Ahead of what ended up being a 6-1 vote in favor of the cuts, Page outlined what he said were initial proposed cuts based on the amended budget, including the suspension of non-public safety projects getting funds through the American Rescue Plan Act, and putting implementation of the county’s senior property tax freeze on hold because the county will need to find revenue to fund the creation and administration of the program. Other cuts could lead to having to stop mailing county tax bills and potentially trimming staff assigned to snow removal.

Councilman Mark Harder attacked Page’s response as “fear mongering,” saying that the council’s cuts to the county’s General Fund amounts to a 1.5% reduction. "We can not keep kicking this down the road because we are out of the road,” Harder, a Republican candidate for the Missouri State Senate in 2024 wrote on social media Tuesday. “St. Louis County will run out of reserves by 2025. After which, drastic cuts, layoffs and the permanent end of some county functions will be required.”

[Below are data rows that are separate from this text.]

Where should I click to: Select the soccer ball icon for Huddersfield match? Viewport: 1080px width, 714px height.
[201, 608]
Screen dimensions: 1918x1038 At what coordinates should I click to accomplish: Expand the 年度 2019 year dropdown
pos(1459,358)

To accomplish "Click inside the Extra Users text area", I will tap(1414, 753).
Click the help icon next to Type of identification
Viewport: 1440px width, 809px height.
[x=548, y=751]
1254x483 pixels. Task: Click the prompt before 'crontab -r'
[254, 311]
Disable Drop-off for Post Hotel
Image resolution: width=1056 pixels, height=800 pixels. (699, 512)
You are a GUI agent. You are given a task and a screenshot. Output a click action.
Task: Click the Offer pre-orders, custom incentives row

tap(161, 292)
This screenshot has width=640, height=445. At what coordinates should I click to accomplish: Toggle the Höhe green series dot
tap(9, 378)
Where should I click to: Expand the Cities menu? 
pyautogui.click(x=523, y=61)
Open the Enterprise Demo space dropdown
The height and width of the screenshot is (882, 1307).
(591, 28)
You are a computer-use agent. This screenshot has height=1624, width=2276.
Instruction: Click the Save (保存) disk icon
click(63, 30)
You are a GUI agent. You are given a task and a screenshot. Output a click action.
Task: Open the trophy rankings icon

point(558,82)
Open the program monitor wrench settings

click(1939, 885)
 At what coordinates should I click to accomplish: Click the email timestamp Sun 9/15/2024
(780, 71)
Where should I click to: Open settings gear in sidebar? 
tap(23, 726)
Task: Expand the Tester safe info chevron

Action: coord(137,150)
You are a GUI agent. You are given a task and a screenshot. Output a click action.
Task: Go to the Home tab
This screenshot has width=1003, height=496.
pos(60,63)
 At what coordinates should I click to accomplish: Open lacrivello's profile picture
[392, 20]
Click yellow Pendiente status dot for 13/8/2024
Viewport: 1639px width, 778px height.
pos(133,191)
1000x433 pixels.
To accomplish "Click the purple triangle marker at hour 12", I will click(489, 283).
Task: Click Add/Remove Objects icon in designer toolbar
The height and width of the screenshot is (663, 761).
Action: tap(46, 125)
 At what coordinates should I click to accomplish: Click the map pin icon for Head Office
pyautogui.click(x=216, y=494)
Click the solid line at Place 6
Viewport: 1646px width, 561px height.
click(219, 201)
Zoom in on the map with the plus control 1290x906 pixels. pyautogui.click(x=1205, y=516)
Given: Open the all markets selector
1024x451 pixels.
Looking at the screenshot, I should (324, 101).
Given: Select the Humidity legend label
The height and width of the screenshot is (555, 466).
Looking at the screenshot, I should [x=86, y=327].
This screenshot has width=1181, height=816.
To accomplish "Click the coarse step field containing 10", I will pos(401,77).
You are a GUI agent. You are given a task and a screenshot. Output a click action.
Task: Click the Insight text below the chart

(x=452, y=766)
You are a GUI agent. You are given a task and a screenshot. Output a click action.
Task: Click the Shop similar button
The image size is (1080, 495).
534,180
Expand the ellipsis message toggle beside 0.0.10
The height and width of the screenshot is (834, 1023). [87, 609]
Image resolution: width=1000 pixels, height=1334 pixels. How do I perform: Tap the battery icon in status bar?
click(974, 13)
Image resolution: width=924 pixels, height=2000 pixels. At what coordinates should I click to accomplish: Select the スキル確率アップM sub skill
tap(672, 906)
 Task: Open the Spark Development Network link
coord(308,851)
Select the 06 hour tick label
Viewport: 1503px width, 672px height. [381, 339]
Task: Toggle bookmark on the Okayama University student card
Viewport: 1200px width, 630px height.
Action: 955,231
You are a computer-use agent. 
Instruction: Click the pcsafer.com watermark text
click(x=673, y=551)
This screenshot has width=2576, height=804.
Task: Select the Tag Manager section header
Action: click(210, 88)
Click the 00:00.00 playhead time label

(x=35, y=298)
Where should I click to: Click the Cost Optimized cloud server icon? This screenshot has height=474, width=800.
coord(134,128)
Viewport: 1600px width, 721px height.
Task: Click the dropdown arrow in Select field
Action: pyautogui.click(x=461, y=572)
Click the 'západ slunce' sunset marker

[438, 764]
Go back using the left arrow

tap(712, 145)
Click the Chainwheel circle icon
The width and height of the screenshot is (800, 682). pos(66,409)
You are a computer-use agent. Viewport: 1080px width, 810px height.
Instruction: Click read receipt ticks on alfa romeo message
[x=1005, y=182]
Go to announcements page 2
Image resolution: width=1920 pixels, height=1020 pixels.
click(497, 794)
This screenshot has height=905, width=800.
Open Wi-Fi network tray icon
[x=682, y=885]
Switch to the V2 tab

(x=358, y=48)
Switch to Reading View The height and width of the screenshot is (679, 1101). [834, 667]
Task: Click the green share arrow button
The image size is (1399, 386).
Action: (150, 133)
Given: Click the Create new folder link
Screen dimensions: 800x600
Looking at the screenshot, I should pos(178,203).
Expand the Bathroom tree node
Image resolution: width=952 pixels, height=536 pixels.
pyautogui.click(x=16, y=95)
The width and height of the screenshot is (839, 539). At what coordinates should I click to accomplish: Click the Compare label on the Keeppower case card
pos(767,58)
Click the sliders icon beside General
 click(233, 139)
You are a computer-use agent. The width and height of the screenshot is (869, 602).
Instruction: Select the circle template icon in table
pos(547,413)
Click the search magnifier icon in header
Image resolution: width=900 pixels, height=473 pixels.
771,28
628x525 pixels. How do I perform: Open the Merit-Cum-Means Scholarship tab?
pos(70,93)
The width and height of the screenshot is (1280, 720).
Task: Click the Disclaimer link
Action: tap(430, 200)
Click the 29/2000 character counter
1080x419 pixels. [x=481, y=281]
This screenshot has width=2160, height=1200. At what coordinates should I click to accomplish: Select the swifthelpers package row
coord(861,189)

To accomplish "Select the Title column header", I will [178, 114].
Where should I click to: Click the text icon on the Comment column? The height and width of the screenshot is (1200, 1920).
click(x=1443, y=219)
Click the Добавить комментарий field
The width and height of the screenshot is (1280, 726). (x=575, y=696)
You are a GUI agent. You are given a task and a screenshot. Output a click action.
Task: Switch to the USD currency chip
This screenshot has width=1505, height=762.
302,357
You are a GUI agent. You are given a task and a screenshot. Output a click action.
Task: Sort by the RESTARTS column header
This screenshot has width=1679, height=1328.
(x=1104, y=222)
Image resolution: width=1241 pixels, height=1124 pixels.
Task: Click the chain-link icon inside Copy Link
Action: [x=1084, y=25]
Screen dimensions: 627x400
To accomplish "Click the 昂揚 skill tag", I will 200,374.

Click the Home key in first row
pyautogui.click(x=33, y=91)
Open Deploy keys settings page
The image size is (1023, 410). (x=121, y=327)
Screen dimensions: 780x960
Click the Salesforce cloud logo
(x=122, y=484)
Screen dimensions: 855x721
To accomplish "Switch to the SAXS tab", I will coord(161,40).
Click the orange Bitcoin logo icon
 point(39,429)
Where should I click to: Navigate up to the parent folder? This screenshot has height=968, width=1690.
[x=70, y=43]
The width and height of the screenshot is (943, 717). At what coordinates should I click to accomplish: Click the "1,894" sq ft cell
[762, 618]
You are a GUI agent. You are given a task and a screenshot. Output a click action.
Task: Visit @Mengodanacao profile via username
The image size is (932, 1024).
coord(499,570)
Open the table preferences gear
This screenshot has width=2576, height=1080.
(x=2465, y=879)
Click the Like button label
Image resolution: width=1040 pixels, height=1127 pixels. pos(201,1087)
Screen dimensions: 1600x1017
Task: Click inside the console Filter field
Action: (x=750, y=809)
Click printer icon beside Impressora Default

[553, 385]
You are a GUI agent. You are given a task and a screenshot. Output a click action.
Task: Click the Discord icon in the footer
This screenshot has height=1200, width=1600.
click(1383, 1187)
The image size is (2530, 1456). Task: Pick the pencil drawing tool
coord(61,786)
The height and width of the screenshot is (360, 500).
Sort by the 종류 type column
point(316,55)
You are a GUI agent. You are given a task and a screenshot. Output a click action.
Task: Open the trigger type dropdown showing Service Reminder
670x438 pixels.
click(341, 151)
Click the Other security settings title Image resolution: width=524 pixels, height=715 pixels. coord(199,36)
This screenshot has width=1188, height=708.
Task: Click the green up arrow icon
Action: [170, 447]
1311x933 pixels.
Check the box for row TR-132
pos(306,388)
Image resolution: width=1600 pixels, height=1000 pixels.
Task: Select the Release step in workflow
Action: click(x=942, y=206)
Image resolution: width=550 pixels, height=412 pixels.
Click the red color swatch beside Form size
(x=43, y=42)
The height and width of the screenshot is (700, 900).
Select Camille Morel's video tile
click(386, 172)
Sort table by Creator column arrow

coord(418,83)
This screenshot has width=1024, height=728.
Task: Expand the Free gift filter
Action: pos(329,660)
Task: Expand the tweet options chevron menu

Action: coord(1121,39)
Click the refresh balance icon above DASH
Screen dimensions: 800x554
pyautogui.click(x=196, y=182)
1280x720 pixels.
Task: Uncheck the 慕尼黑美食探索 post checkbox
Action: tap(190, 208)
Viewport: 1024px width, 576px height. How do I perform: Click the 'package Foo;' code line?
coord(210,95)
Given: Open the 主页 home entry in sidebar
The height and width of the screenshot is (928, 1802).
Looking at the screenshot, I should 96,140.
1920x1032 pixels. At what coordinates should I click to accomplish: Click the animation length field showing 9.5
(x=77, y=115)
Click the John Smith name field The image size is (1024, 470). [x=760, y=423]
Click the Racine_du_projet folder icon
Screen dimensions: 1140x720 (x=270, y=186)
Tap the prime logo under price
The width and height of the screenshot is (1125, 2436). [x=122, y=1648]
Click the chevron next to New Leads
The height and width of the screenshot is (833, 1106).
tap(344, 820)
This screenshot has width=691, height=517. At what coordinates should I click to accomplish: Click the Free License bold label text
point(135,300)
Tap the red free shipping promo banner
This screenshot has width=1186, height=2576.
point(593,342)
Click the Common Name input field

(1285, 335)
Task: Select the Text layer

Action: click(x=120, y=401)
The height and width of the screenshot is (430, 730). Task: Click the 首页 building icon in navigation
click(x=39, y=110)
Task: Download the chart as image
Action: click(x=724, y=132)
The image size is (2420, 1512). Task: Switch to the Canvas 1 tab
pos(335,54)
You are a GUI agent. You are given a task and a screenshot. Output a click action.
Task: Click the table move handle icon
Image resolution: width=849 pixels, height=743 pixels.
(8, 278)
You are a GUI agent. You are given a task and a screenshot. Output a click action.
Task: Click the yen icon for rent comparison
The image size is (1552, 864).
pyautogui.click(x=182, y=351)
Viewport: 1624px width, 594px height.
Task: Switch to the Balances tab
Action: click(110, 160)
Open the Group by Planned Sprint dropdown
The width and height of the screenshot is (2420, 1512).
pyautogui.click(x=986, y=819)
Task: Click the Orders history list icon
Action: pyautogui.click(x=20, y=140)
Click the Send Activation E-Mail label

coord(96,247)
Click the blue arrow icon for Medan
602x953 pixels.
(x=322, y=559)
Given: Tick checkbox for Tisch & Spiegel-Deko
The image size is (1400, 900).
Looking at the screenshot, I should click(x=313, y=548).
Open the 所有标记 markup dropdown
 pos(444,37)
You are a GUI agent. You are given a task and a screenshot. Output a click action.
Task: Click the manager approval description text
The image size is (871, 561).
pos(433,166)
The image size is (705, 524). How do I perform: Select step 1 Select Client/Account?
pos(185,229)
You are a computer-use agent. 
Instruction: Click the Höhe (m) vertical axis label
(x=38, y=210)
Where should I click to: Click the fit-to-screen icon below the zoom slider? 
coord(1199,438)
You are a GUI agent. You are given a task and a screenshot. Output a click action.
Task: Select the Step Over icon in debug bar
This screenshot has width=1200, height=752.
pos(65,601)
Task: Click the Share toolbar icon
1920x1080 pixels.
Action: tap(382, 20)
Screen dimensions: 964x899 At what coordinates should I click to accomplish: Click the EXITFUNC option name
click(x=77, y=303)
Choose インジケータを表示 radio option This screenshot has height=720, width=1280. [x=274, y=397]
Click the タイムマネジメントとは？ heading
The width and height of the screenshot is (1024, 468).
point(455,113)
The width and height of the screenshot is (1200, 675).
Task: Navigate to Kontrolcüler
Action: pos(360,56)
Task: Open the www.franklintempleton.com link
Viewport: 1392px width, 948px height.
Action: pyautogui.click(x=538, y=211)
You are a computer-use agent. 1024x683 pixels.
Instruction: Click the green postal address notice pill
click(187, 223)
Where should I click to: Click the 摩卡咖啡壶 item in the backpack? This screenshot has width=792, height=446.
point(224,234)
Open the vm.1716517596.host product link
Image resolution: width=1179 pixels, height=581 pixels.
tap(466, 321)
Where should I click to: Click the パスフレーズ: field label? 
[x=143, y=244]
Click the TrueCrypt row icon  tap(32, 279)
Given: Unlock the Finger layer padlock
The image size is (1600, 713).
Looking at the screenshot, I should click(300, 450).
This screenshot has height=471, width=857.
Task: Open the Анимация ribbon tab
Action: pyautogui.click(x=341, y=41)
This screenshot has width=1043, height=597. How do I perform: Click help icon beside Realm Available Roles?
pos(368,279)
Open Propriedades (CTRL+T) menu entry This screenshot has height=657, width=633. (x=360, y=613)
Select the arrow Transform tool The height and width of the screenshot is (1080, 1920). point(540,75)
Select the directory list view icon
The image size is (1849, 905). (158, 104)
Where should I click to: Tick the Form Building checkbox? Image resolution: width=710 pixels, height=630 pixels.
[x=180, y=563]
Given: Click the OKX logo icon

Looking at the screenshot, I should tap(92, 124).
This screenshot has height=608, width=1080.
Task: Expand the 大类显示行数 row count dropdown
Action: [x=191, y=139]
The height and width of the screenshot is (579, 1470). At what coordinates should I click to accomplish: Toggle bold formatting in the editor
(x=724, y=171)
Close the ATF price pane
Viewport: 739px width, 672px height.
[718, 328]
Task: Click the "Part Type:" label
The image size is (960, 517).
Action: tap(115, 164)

A Page spokesperson said Wednesday that no concrete next steps were yet in place to address how department budgets would change, but that with the holiday season and related time off for County department heads, it was unrealistic to expect that to happen before the end of the year. 

“The Council did its job. We took the first step on the path toward fiscal responsibility. The next step is up to the County Executive. Hopefully he takes his job seriously and starts looking at how to make county government more efficient instead of randomly cutting programs that impact county citizens,” Councilman Dennis Hancock told Spectrum News Wednesday.

“I’m fine with the administration taking all the time they need to get it right,” he said.